How does the technology connect us and disconnect us? With this essential question, teachers and parents can involve learners in the analysis of “the personal, social, and environmental impacts of every technology and media application they use” without the need to have an elaborate digital platform available in the classroom.
Instead of adding analysis of technology to the curriculum (“What? Another curricular objective? As if we had time to cover it all as is!”), Jason Ohler recommends that it work as a “cross-curricular thematic perspective that doesn’t always require a separate, focused assignment,” particularly when considering topics related to new technologies throughout history.
He suggests that the educator get students to be a part of the (imaginary) STA, or Science and Technology Administration, in charge of determining potential impacts of new technologies before approving their sale to the public. The STA would be similar to the FDA, Food and Drug Administration, which approves new foods and drugs for public consumption.
These are not attempts at censorship of new gadgets, but exercises with students intended to better see our technology, as fish might see the water around them.
Gutenberg and the printing press? We know that it connected men and women directly to the world beyond the village of their birth, to the accumulated store of human knowledge, to scientific innovations, to literature, and to the word of God through the holy scriptures.
We seldom consider that the printing press disconnected our ancestors from the age-old tradition of storytellers and chroniclers that kept the histories and mythology of local families alive in their memories going back 10s of generations. People were disconnected from using their memories and dramatic voices to tell stories, and from having to get together in groups to enjoy them.
Reading is more of a solitary than a community activity. As more people could own and read the bible, little by little the printing press disconnected the community from depending exclusively on the parish priest to tell and interpret bible stories.
Electric lighting? It’s easy to see the connections and benefits. But what about the disruption of humanity’s traditional sleeping patterns and erstwhile deep connection with the stars, moon and planets of the night sky?
Along with the connections and disconnections (impacts) of new technologies, the STA (the students) might analyze the following questions (Ohler, 2010, p.228):
- Physical characteristics—how is the technology made, what is it made of, how is it used?
- Enhancements/reductions—how does it amplify and diminish us?
- Predecessors/next steps—what did it replace, and what does it imply?
- Social contexts—what are the social expectations that produced our desire to have it?
- Biases—who does it favor, and who gets left out?
- Benefits—what are the qualities of this technology that drive its creation and adoption?
Analyzing our technology raises consciousness. Like fish don’t see the water in which they swim, we often don’t see our technology or we forget that it exists until suddenly it breaks down. As McLuhan observed, a simple way to analyze the effects of a technology is to imagine ourselves without it.

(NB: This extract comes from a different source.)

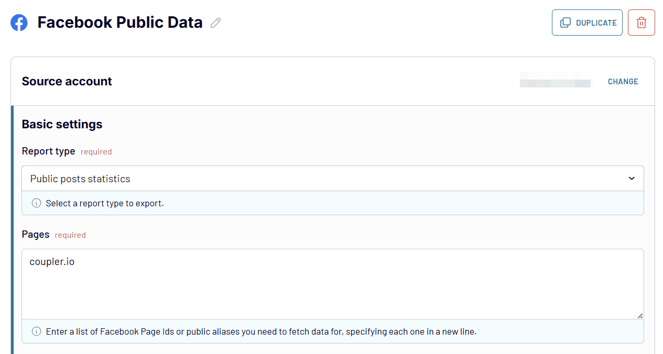Click the Facebook logo icon
The image size is (663, 354).
pyautogui.click(x=19, y=23)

With these simple exercises in technological citizenship, educators can guide students in adopting technology with eyes wide open to its possible impacts. Learners can consciously observe, manipulate and use technology — not just live with the vague feeling that the technology observes, manipulates and uses them.
The writer is an educator with many years of experience in the administration of schools in North and South America. He lives in Pachuca, Hidalgo.